• Selected excerpt
# Onkyo 607 - Volume Question



## Spadez (Oct 14, 2009)

Hi,

Really quick question. Last night I got my system running, it isn't perfect, and it isn't finished, but its been so long coming that I couldn't stop myself from hooking it up to get an idea of how it sounds.

I plugged two of my Anthony Gallo Adiva-Ti to the front left and right channel of the amp, and my sub to the pre outs. Without any kind of calibration, I got them running just to get a taste of the sound.

However, I was very surprised that it required about 50% volume on the amp to get them running at a decent volume. I was under the impression that 50% volume was going to blow my speakers, not give normal sound.


----------



## Anthony (Oct 5, 2006)

don't get too hung up on the volume level on the knob. There are too many factors in play: room size, speaker efficiency, your hearing 

the real indicator is sound quality. 50% isn't bad and leaves you some headroom to crank it louder. Now, if you try to crank it up and it just never seems to get there, you may want to look at other factors like subwoofer level and whether or not you have night/limiter mode on (which I've seen happen by accident on an Onkyo before).


----------



## Spadez (Oct 14, 2009)

The range is fine for my amp (assuming that, when I add more speakers, I dont need more volume to compensate for the additional power requirements).

I was just a bit concerned that amp or speakers weren't working correctly. They are only small 50W speakers.. 

There isnt some kind of variable impedence setting on the amp is there?


----------



## Jungle Jack (Jul 28, 2009)

Hello,
Many Onkyo's have a 4 and 8 ohm speaker selection. However, if using the 4 ohm setting, the amplifier is literally neutered. However, the default is 8 ohms.

I would run the Audyssey 2EQ calibation that came with the 607. This will set your levels. Also, with modern AVR's, the volume is done much differently than receivers in the past where most of the power was at about 50%. With modern AVR's, they are calibrated to running up to the Reference Level which is 0db which is the level which DVD's and BD's are Mastered at. For instance, -20 is 20 decibels below reference level. Again, first you must calibrate your speakers before having what will be your true reference level.
Cheers,
JJ


----------



## tonyvdb (Sep 5, 2007)

Volume controls on most new receivers work very differently than they did before. Dont go by the thought that 50% is not loud enough what most receivers are doing now is at approximately 75% (0db) you should be at reference level meaning 75db with peaks of 115db. On older receivers generally any more than 50% would be past what the receiver can output without distortion, that has changed now. If you have followed the setup procedure properly and done the auto room correction you should be able to go all the way to 80% without much if any distortion for two channel listening if your speakers are rated to handle it. 
Keep in mind also that most receivers can not output its rated wattage output with all 5 or 7 channels driven at the same time. You usually drop down to about half and will have distortion at this point.


----------

• Given instruction A
Answer these questions about the Onkyo 607 volume thread:
(i) Which speakers did Spadez connect to the front left and right channels?
(ii) Which speaker impedance setting does Jungle Jack give as the default?
(iii) At roughly what volume percentage does tonyvdb say most receivers now reach 0db?
The forum thread and the records are unrelated material.

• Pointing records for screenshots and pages
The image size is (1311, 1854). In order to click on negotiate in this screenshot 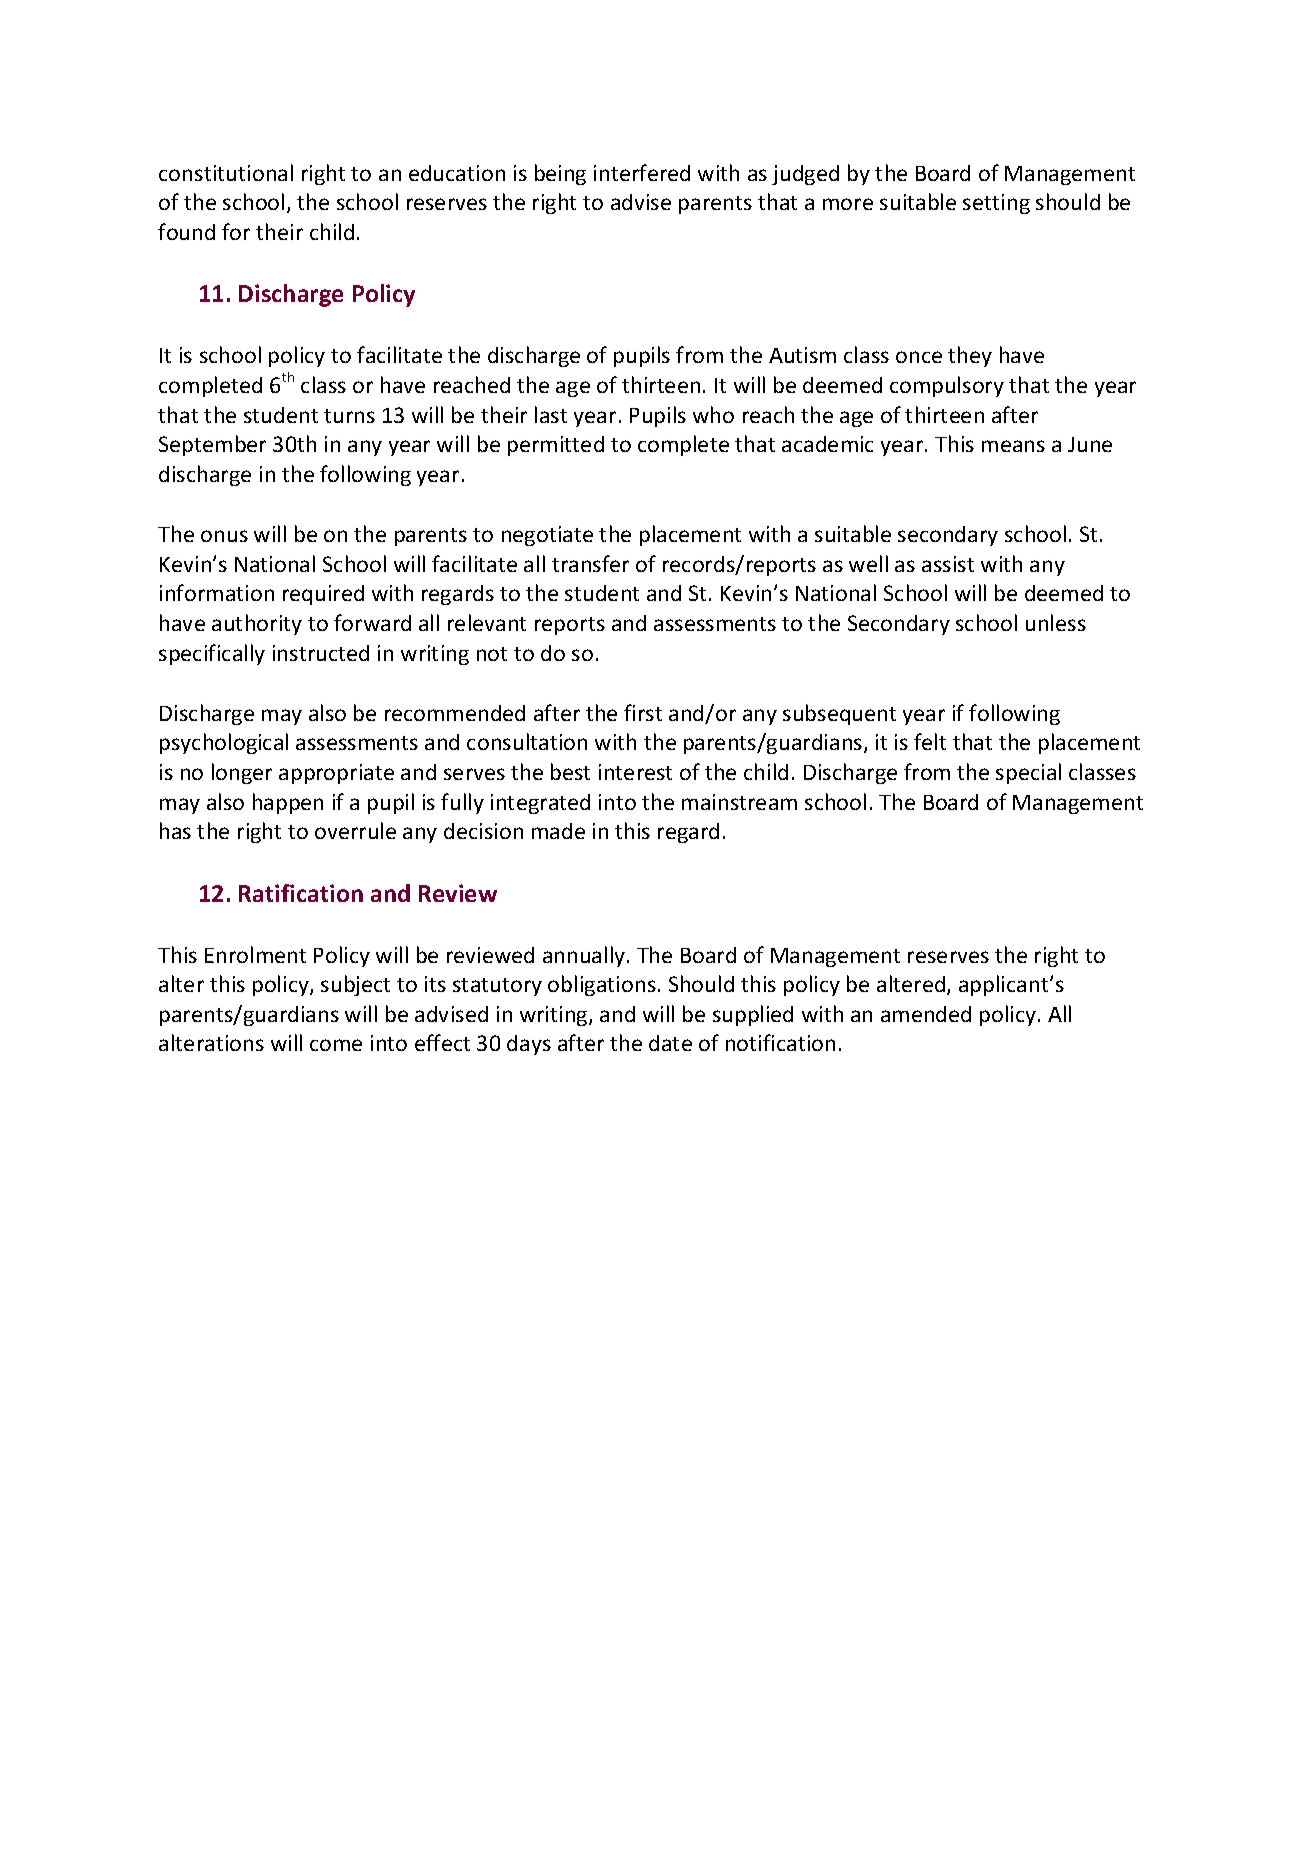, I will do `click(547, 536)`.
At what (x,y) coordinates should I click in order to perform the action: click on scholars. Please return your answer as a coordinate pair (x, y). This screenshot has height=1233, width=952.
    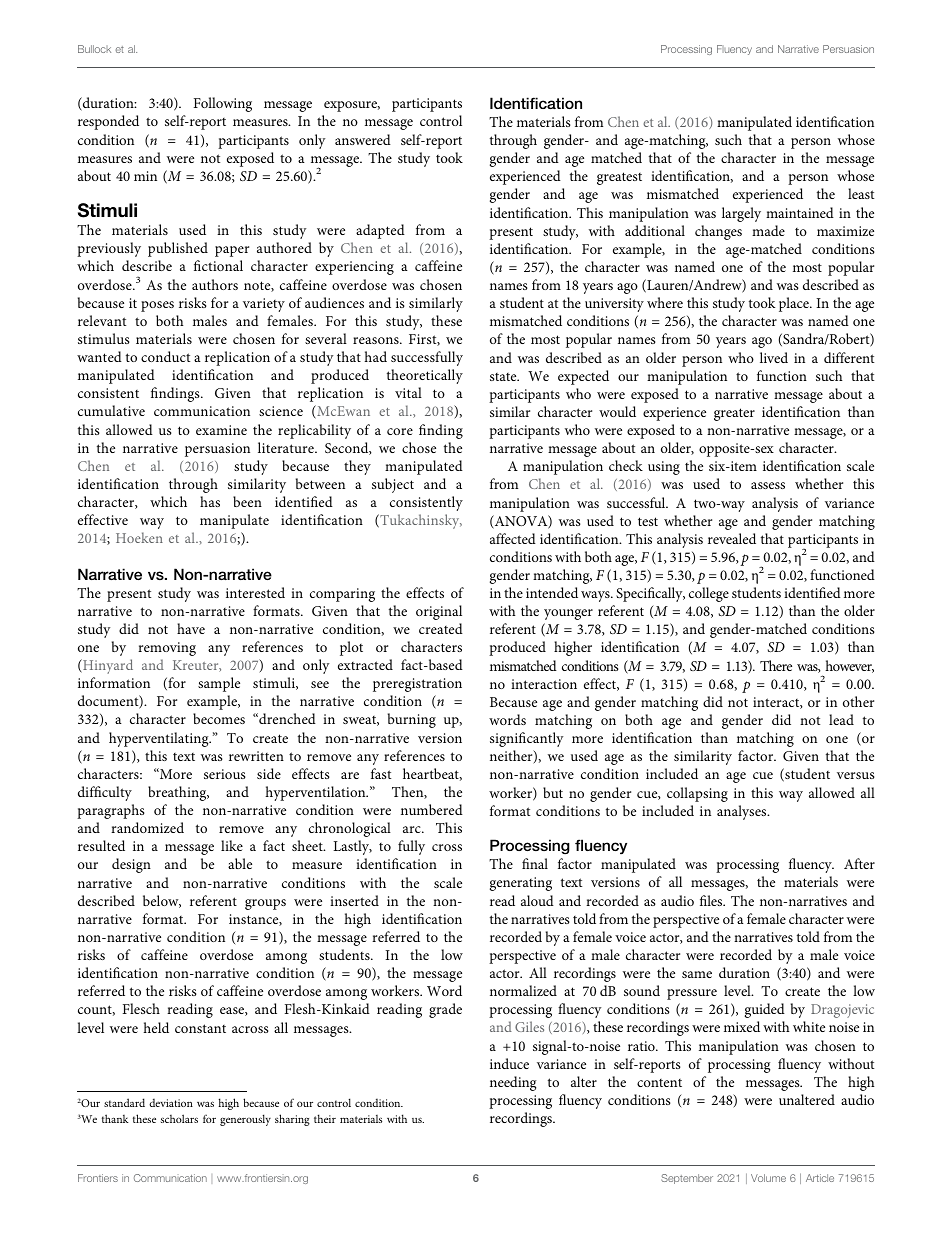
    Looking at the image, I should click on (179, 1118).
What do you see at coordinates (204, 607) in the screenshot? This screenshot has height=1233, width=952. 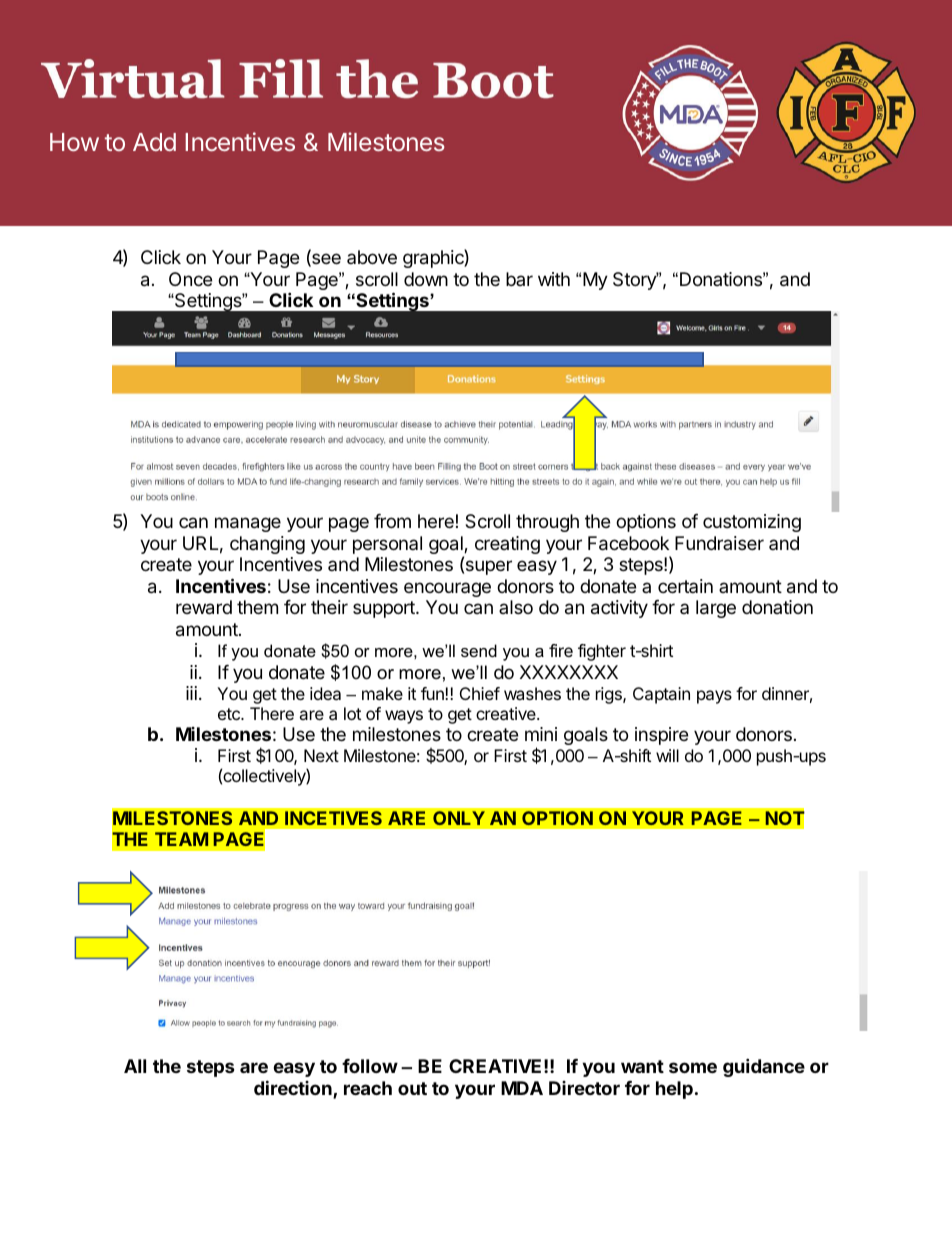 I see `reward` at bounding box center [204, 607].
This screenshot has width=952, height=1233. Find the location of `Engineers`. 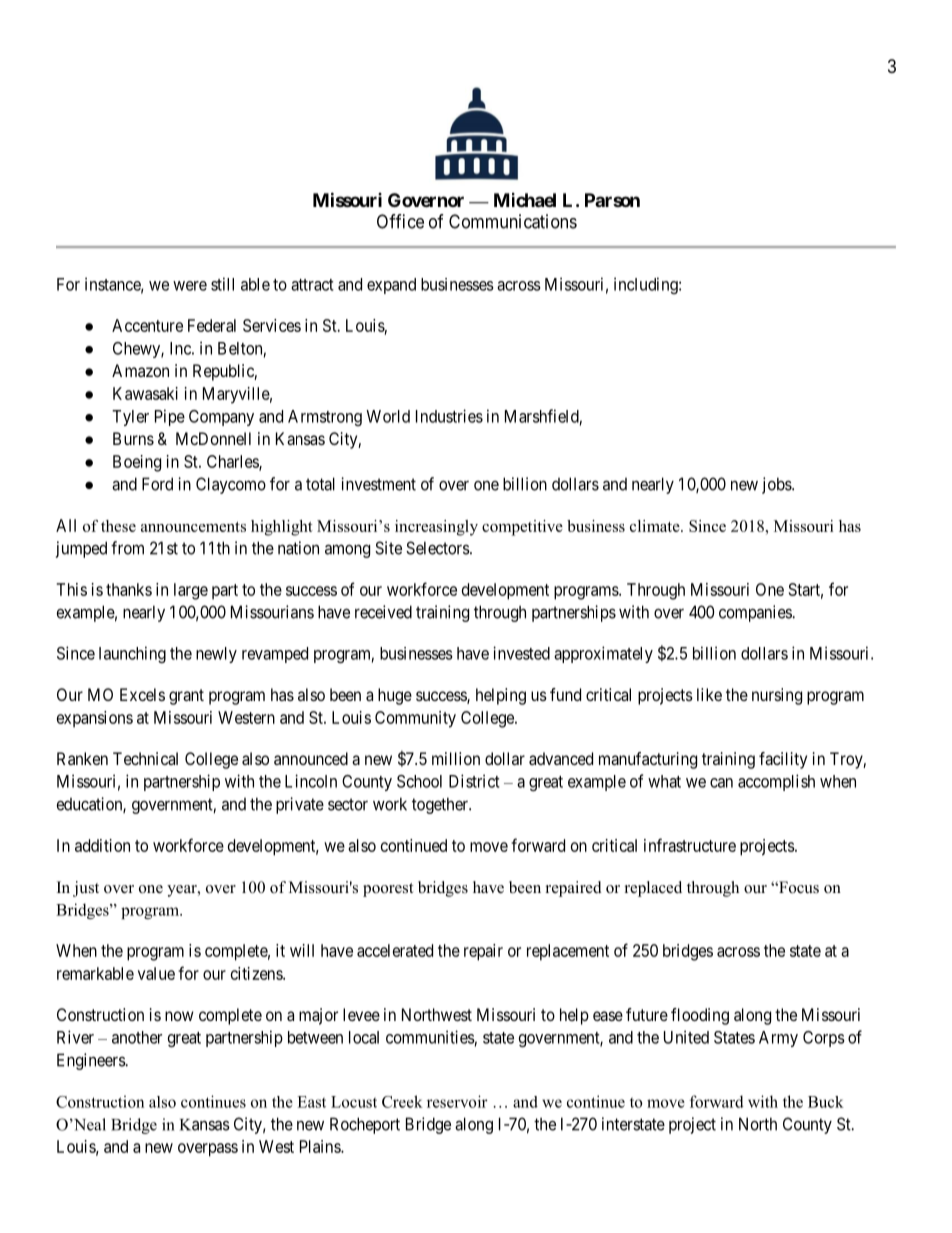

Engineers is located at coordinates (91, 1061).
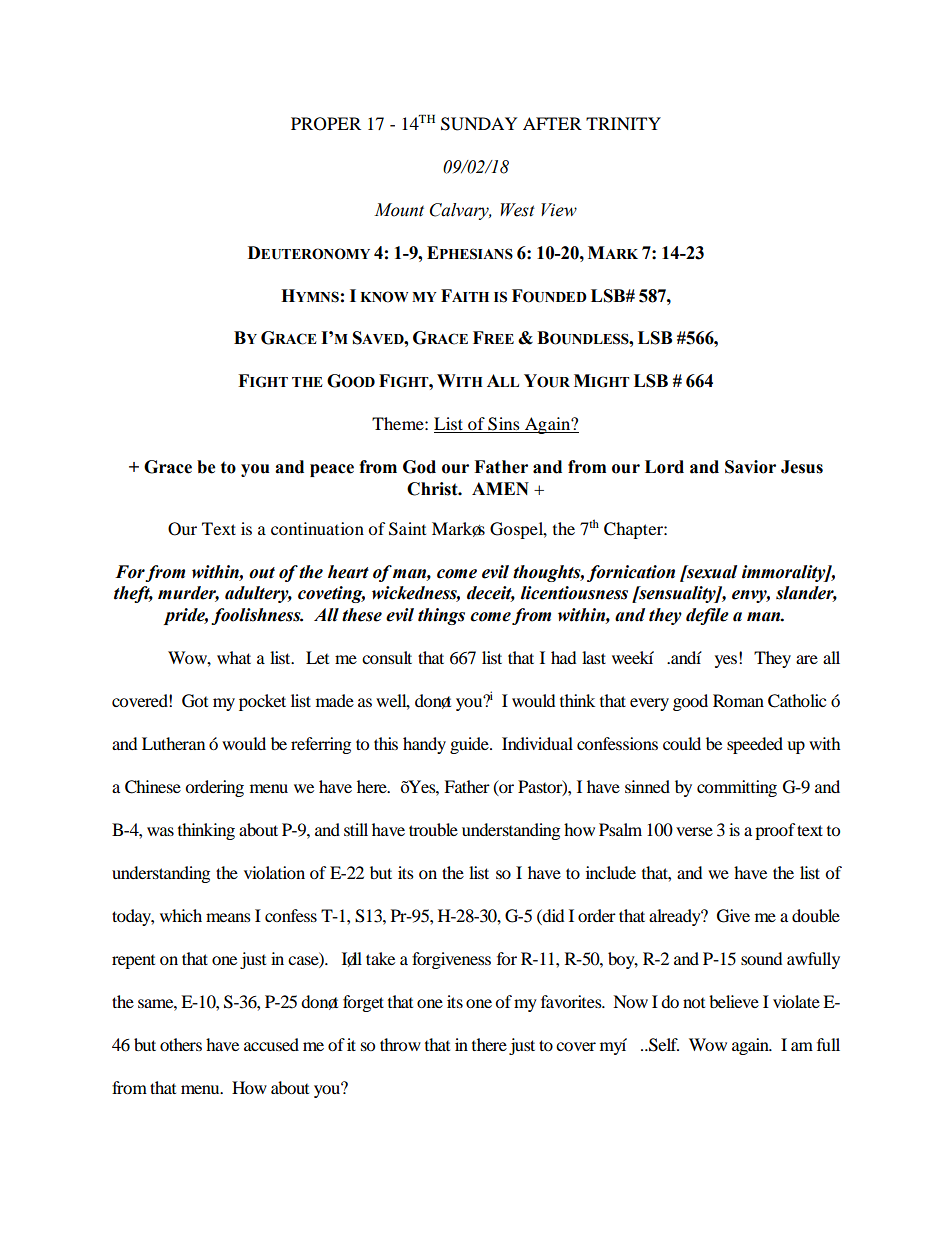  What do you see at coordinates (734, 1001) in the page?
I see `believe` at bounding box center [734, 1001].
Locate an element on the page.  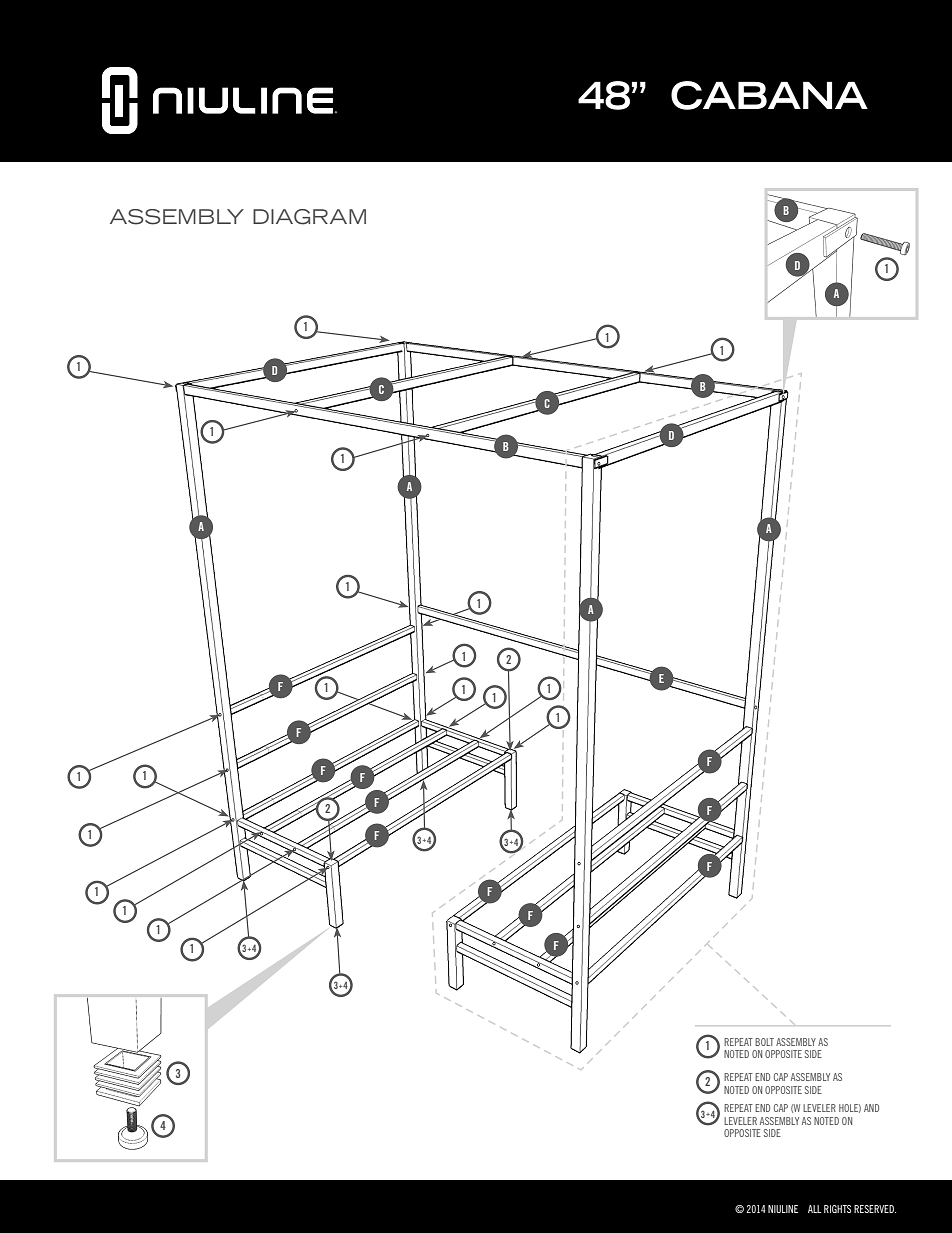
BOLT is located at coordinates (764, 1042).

• Given instruction B
In the records, print the lines from the line with "At what (x,y)" up to and including the line with "Looking at the". Leave the pictures out.

• Reply A
(i) Two Anthony Gallo Adiva-Ti
(ii) 8 ohms
(iii) Approximately 75%

• Reply B
At what (x,y) coordinates should I click in order to perform the action: click on scholars. Please return your answer as a coordinate pair (x, y). This screenshot has height=1233, width=952.
    Looking at the image, I should click on (179, 1118).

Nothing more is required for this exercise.